• MATERIAL PROVIDED
»»

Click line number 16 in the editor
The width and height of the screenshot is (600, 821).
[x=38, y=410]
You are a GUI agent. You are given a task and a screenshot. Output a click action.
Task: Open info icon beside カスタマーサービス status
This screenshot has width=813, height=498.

««
»»

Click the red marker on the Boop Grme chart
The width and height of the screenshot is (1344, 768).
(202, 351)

««
»»

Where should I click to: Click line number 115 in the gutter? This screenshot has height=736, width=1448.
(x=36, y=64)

««

• EXERCISE
Find "You are a GUI" in the entries above and copy that whole line exactly, then each line after it through the line that contains "This screenshot has width=813, height=498.".

• PROBLEM SOLUTION
You are a GUI agent. You are given a task and a screenshot. Output a click action.
Task: Open info icon beside カスタマーサービス status
This screenshot has width=813, height=498.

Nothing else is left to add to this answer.